His bewildering and crushing array of criticisms, constraints and contractual impositions are, literally, doing my head in. But now you can add insomnia to cephalgia, too. Because I can’t shake this little sleep-destroying thought sequence out of my head: JH demonstrates he can run roughshod over our contract and make us work much harder to earn the same; JH blames nation’s out-of-hours ills on us and the ‘disastrous’ 2004 contract; JH knows that, to the average newspaper reader, we’re the anti-Christ; JH takes big chunk of money away from contract and waves it in our faces; JH makes us re-earn it by taking back OOH personally; JH very popular with public for making lazy overpaid GPs work harder and for making it less likely to get killed out of hours; JH for PM.

You can just about read it between the lines of every utterance, can’t you? There’s one problem, though. I think he’s underestimated us.

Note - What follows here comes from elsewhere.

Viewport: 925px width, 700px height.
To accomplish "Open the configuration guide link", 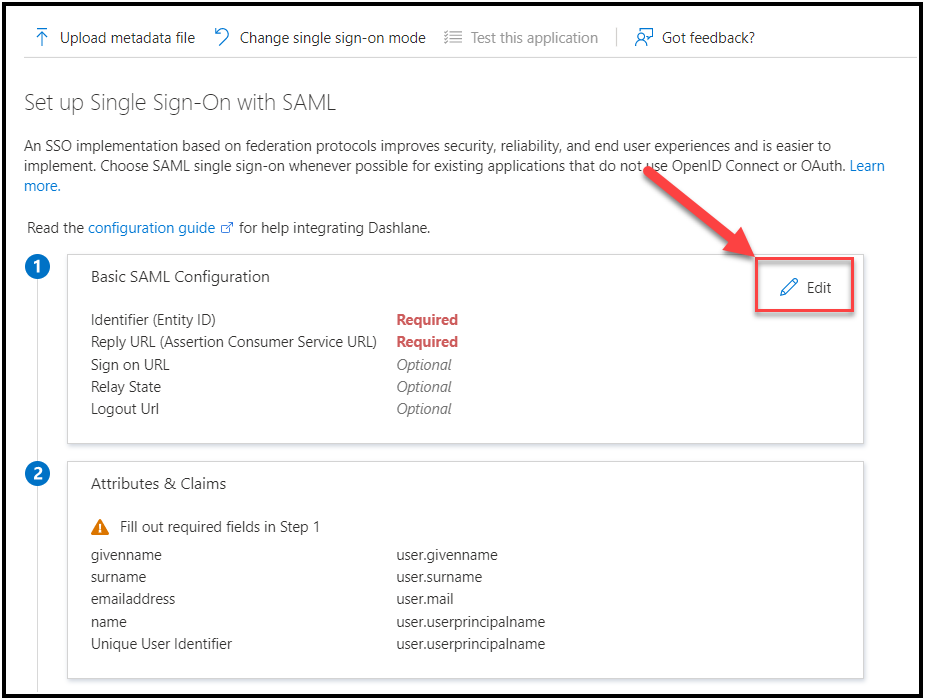I will (x=151, y=228).
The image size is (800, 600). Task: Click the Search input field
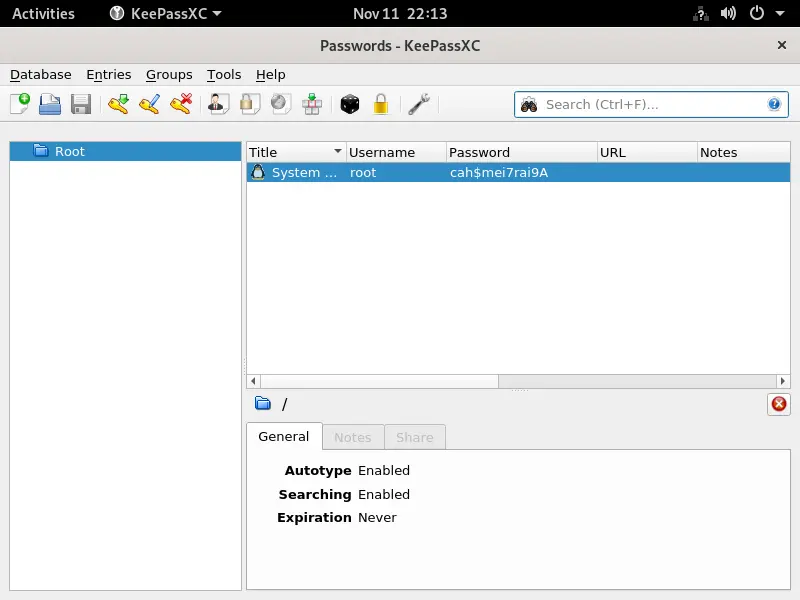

Yes, we embarrassed ourselves with the day of inaction protesting about our pensions. But this issue, I think, would really unite all GPs, even those with anaphylactic reactions to militancy. If he actually goes for the nuclear OOH option, then I genuinely think GPs might strike.

This one would, for sure. Because Heaven Knows I’m Miserable Now - but taking phonecalls again for threadworms at 3am would definitely push me over the edge.